The decision to engage in rescue most often emerged when a non-Jew was confronted with a Jewish person in need. Others offered their help when they understood the gravity of Nazi anti-Jewish policy. Some acted individually, others did so in the context of organizations and groups. The decision to act often had to be made instantly. An initial hesitant consent to occasional or short-term help sometimes evolved into a more lasting endeavor. Non-Jews who became rescuers did so for various reasons: as part of their religious teachings, out of altruism, drawing upon ideological beliefs and moral principles, to resist the Nazis, or owing to a personal connection. Many rescuers explained that they helped their fellow human being because it was the right thing to do. Rescuers exercised their choice and used their agency, which shows that behavior other than indifference, complicity, and perpetration was possible.        

Handbill in German and Polish issued by the SS and Police leader in the Warsaw district announcing the death penalty for those who assist Jews who have left the ghetto without authorization.
Image: Handbill in German and Polish issued by the SS and Police leader in the Warsaw district announcing the death penalty for those who assist Jews who have left the ghetto without authorization. Source: USHMM

Rescuers saved Jews at great risk to their own lives, and often to the lives of their loved ones. Nothing prepared them to assume responsibility for the life of a person in grave danger.

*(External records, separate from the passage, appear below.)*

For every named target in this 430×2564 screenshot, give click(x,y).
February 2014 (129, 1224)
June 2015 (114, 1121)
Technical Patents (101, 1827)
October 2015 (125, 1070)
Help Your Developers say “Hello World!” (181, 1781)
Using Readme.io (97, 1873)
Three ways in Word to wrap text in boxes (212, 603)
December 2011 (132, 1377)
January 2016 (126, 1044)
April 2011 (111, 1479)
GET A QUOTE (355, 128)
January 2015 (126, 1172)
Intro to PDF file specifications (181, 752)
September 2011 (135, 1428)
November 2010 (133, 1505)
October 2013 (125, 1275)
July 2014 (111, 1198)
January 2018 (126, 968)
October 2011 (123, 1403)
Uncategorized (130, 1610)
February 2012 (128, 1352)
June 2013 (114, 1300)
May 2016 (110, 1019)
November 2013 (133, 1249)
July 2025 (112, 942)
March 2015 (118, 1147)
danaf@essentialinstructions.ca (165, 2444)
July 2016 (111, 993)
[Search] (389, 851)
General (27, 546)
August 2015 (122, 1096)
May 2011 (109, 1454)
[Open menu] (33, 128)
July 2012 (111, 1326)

And yet, these courageous individuals acted differently than the majority. Their decisions and actions breached the wartime social mores. Rescuers operated in a treacherous environment. On the one hand, the German authorities had imposed punishments for transgressing the laws against providing any assistance to Jews. These included even the death penalty for people discovered to be helping Jews, for the Jews in hiding, and sometimes, too, for the neighbors even if they were unaware of the situation. On the other hand, rescuers had to use caution in their surroundings – neighbors, and even of relatives could betray them to the authorities. Rescuers feared local policemen and professional blackmailers. The risks that rescuers faced were tremendous. They also navigated difficulties in obtaining enough funds or items to barter to buy food for additional people under their care. Then too, being spotted by a neighbor while shopping for larger than usual quantities of food exposed rescuers to interrogation, suspicion, and betrayal. Rescuers needed to lie, spin reliable explanations, employ cunning, and be creative. Their decisions and actions demonstrate that individuals have the power to affect change, to make a difference in another person’s life, and even to save a life.